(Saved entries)
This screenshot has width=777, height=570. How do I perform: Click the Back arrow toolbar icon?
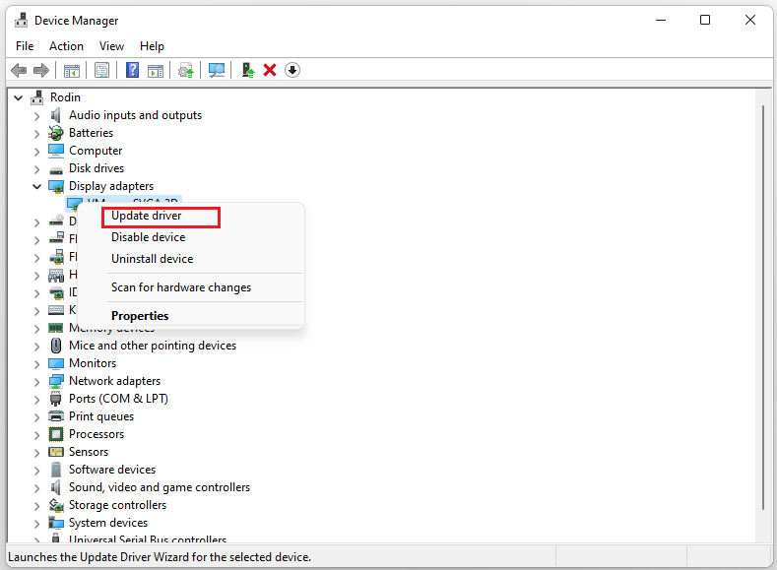(x=18, y=70)
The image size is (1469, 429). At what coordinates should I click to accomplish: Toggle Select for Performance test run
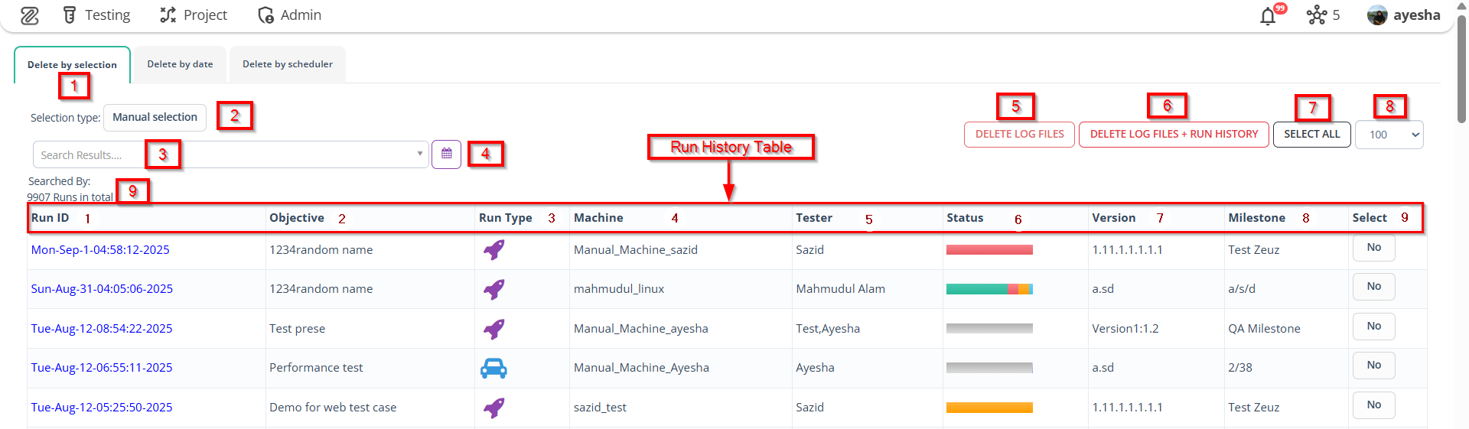[1373, 366]
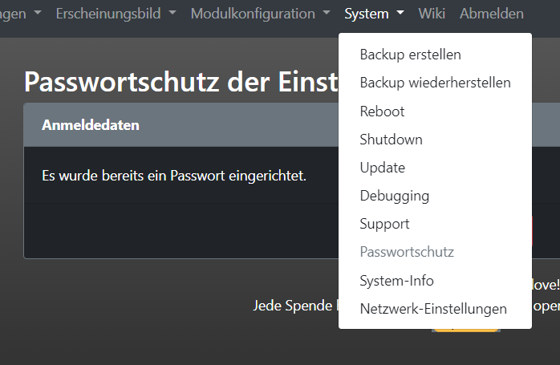This screenshot has height=365, width=560.
Task: Click Abmelden to log out
Action: tap(491, 14)
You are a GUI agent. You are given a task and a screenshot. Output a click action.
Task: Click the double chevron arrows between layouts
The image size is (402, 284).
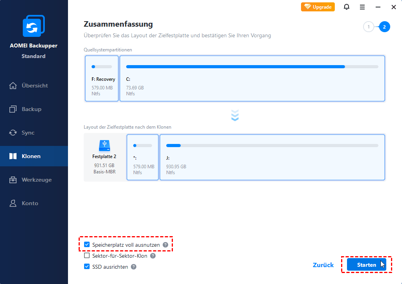click(x=235, y=115)
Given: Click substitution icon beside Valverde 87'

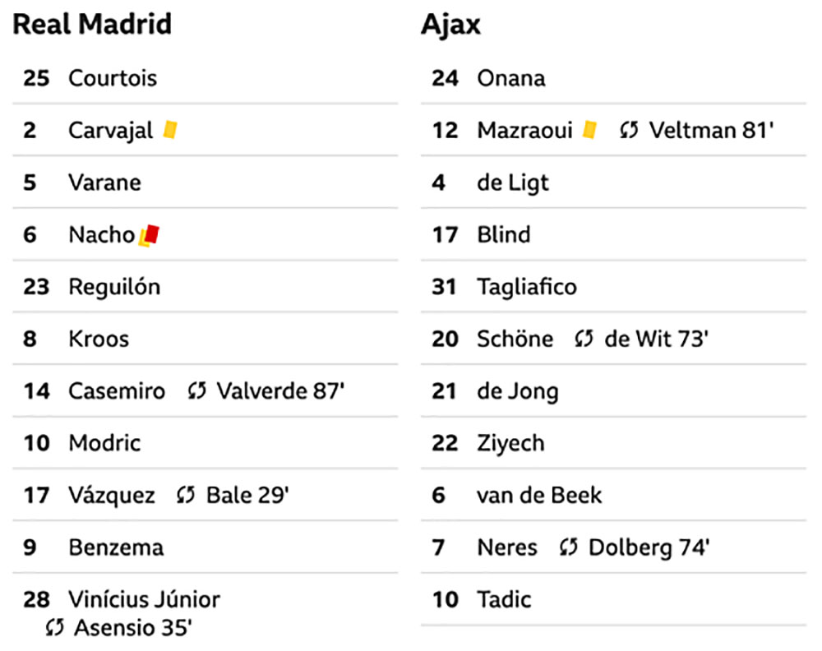Looking at the screenshot, I should (197, 390).
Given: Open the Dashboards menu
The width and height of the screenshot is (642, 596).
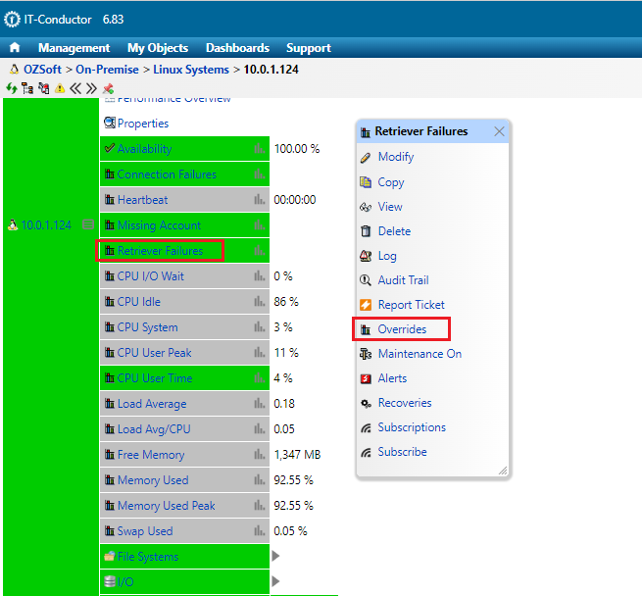Looking at the screenshot, I should pos(237,48).
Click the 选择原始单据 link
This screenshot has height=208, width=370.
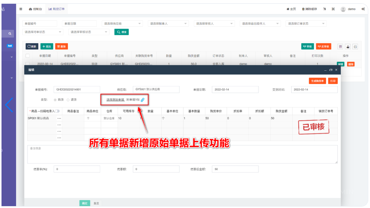pyautogui.click(x=115, y=100)
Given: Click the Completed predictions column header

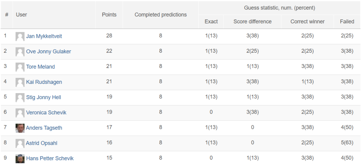Looking at the screenshot, I should 161,15.
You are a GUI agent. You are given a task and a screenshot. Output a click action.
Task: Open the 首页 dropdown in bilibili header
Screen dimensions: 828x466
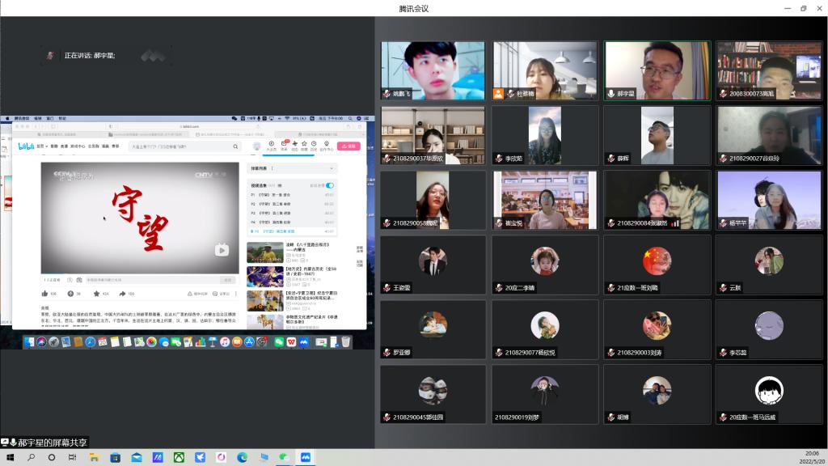40,146
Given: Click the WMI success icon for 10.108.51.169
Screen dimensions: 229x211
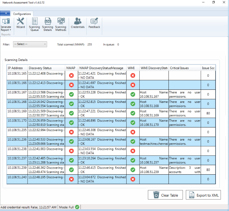Looking at the screenshot, I should click(132, 113).
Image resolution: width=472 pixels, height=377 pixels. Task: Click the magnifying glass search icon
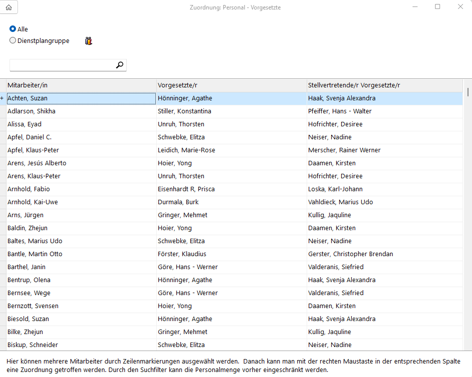pos(119,65)
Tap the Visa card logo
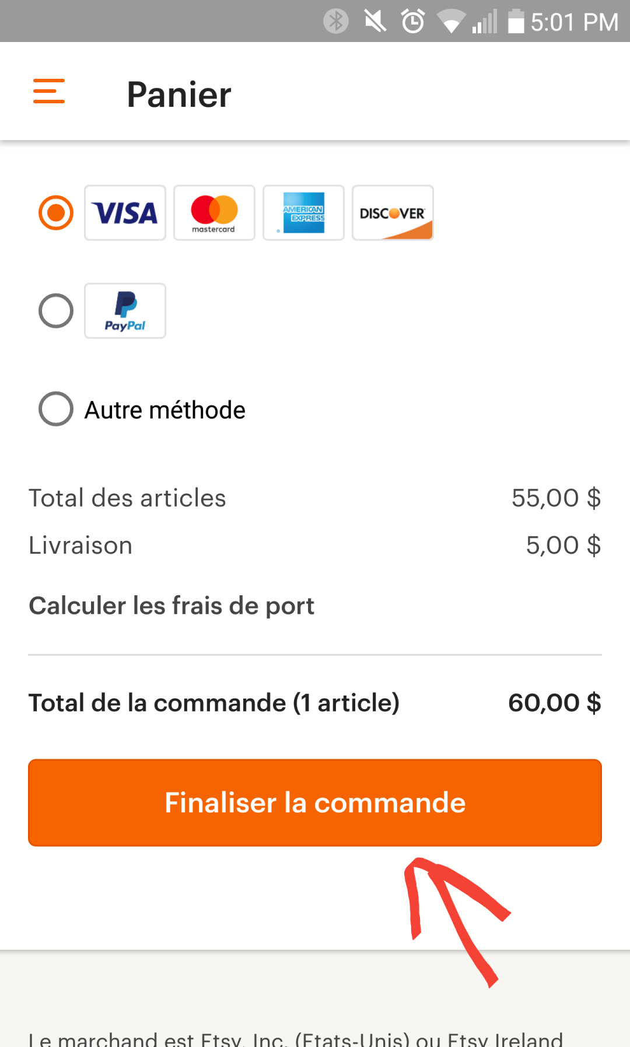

EXERCISE DESCRIPTION
For this exercise, the lines from the one containing "The image size is (1469, 429)." through the last line of the entries above are to be output exactly, both included, and pictures are skipped.

WRITTEN ANSWER
The image size is (1469, 429). At what coordinates should I click to accomplish: Toggle Select for Performance test run
[1373, 366]
This screenshot has height=365, width=560.
Task: Click Abmelden to log out
Action: tap(491, 14)
You are a GUI agent. You are given a task and a screenshot. Output a click action.
Task: Click the double chevron arrows between layouts
The image size is (402, 284).
click(x=235, y=115)
Given: Click substitution icon beside Valverde 87'

Looking at the screenshot, I should (197, 390).
Given: Open the Dashboards menu
The width and height of the screenshot is (642, 596).
Looking at the screenshot, I should pos(237,48).
Click the 选择原始单据 link
This screenshot has height=208, width=370.
pyautogui.click(x=115, y=100)
Given: Click the Completed predictions column header

Looking at the screenshot, I should 161,15.
You are a GUI agent. You are given a task and a screenshot. Output a click action.
Task: Open the 首页 dropdown in bilibili header
Screen dimensions: 828x466
40,146
Given: Click the WMI success icon for 10.108.51.169
Screen dimensions: 229x211
Looking at the screenshot, I should click(132, 113).
Image resolution: width=472 pixels, height=377 pixels. Task: Click the magnifying glass search icon
pos(119,65)
Tap the Visa card logo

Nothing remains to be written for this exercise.